**SOURCE**

# Pandora ONE through Tivo?



## MikeSp (Mar 2, 2010)

IF a person subscribed to Pandora One in order to get rid of commercials and obtain the 192K bandwidth to improve the sound quality, will it play the improved audio through the Tivo Premiere by selecting the Pandora icon in the Tivo menu OR and if not, would it be otherwise possible to stream Pandora One from my server via hardwired Ethernet connection to the Tivo Premiere?

Thanks,

MikeSp


----------



## rainwater (Sep 21, 2004)

High quality streams for Pandora One only work through the website and not through any other devices.


----------



## MikeSp (Mar 2, 2010)

rainwater said:


> High quality streams for Pandora One only work through the website and not through any other devices.


Does that mean that I cannot get that high bitrate through the Tivo -- I ask since my Tivo is receiving its Pandora feed directly from the Tivo Site and not through my computer although I had to go to my computer to authorize the account with the magic number provided on the Tivo -- I did not notice any change in the quality of sound but with Tivo ONE, did lose the commercials and limitations on how long it will play.

MikeSp


----------



## ttech10 (Aug 20, 2010)

rainwater said:


> High quality streams for Pandora One only work through the website and not through any other devices.


That is incorrect. The Pandora One app for Mac you can choose either Medium Quality or High Quality streaming and the iPhone app allows "Higher Quality Audio". I'm not sure if that's actual High Quality or just better than the default.

To the OP, I'm not sure. I've read from other people that you can only get the High Quality audio on computers but have never read anything official from Pandora.


----------



## bbeck (Jun 11, 2009)

Pandora FAQ said:


> Pandora mobile apps and in-home devices currently do not support High Quality 192Kbps streams, although we're very interested in expanding High Quality audio options at some point in the future.


Link


----------



## wmcbrine (Aug 2, 2003)

So, I don't know about the high-quality streams, and I'm _not_ subscribed to Pandora One, but my TiVo Pandora experience so far is surprisingly ad-free. The same is not true on my phone, with the same account. Is anyone getting ads in Pandora on the TiVo?

**GIVEN EXERCISE**
Continue the forum thread about Pandora One on the TiVo from the point where it ends.

**SOURCE DATA**
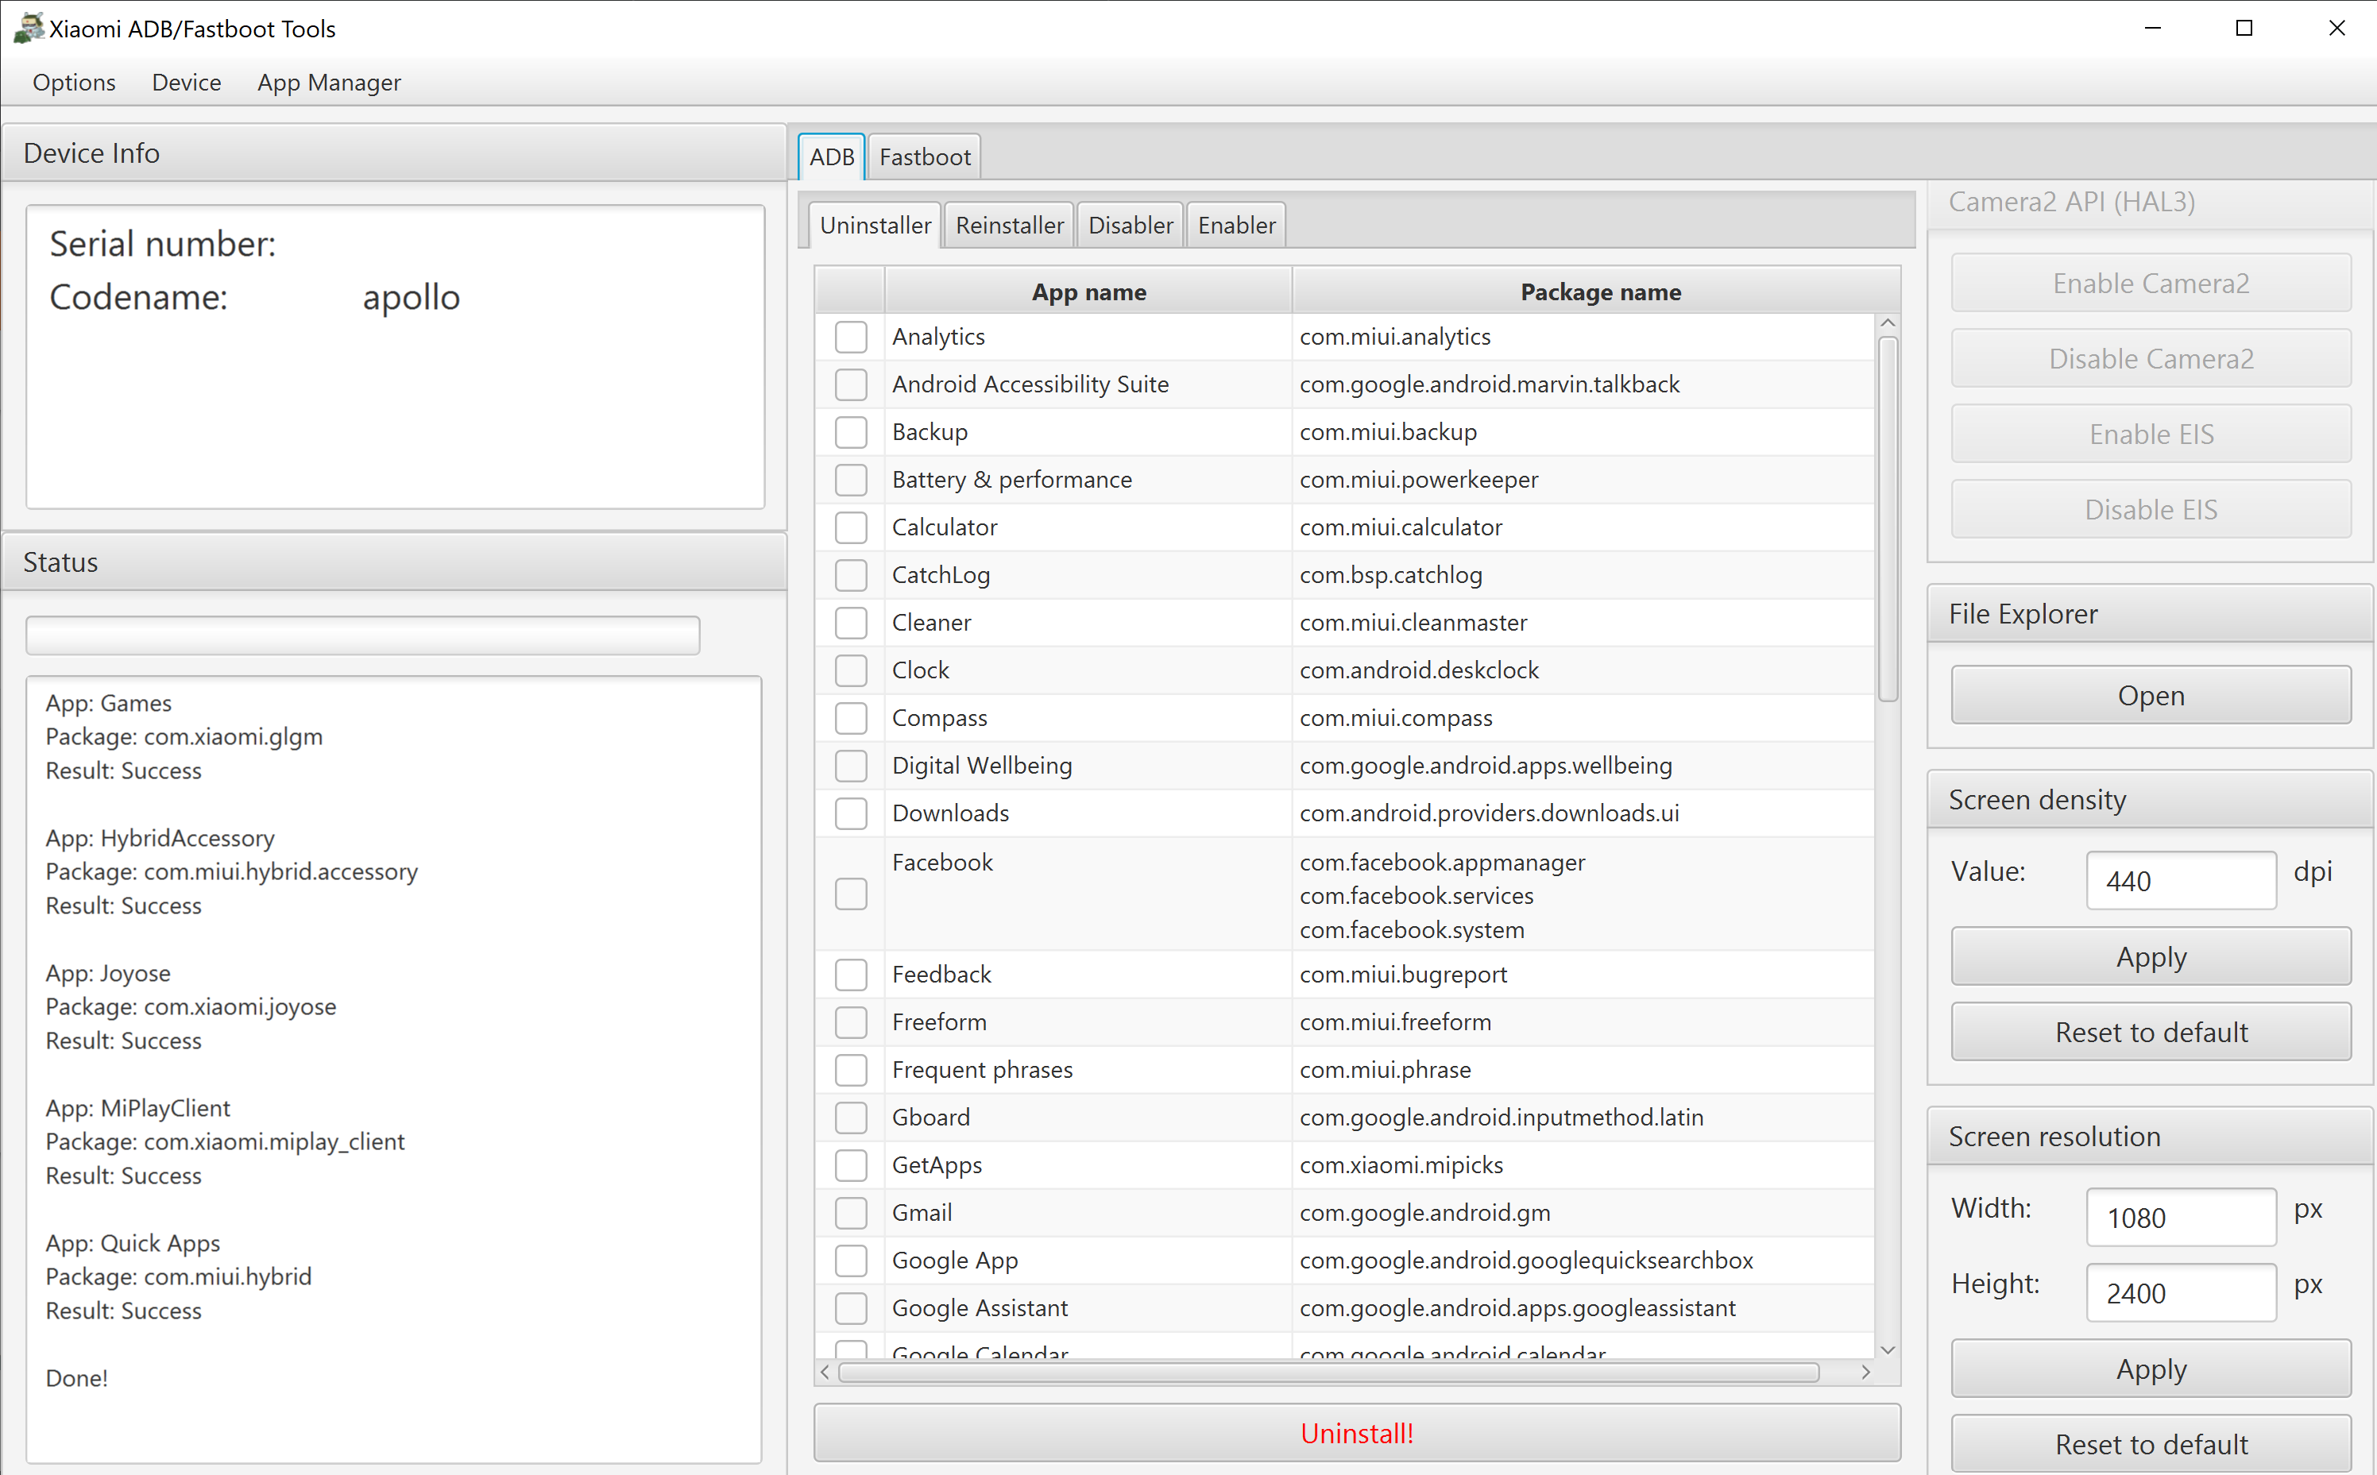Switch to the Disabler tab
The width and height of the screenshot is (2377, 1475).
[x=1130, y=225]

**OUTPUT FOR THIS TASK**
----------



## rainwater (Sep 21, 2004)

ttech10 said:


> That is incorrect. The Pandora One app for Mac you can choose either Medium Quality or High Quality streaming and the iPhone app allows "Higher Quality Audio". I'm not sure if that's actual High Quality or just better than the default.
> 
> To the OP, I'm not sure. I've read from other people that you can only get the High Quality audio on computers but have never read anything official from Pandora.


Obviously the Pandora One app gets the 192Kbps streams. But none of the mobile applications or any other apps do besides the website. The "higher quality audio" option on the iPhone app is most definitely not 192kbps.


----------



## bpinter (Jan 4, 2008)

Sure wish the Pandora app on TiVo supported 192kbps. I love Pandora One for that reason. I guess for my living room music I'll have to continue running Pandora via the PS3's web browser.


----------



## steve614 (May 1, 2006)

Would you be able to even tell the difference?

I know I wouldn't.
Sucks getting old.


----------



## deandashl (Aug 8, 2008)

wmcbrine said:


> So, I don't know about the high-quality streams, and I'm _not_ subscribed to Pandora One, but my TiVo Pandora experience so far is surprisingly ad-free. The same is not true on my phone, with the same account. Is anyone getting ads in Pandora on the TiVo?


Yes.

It took a while. But we were playing board games with Pandora on a while ago, and we got a few Best Buy commercials.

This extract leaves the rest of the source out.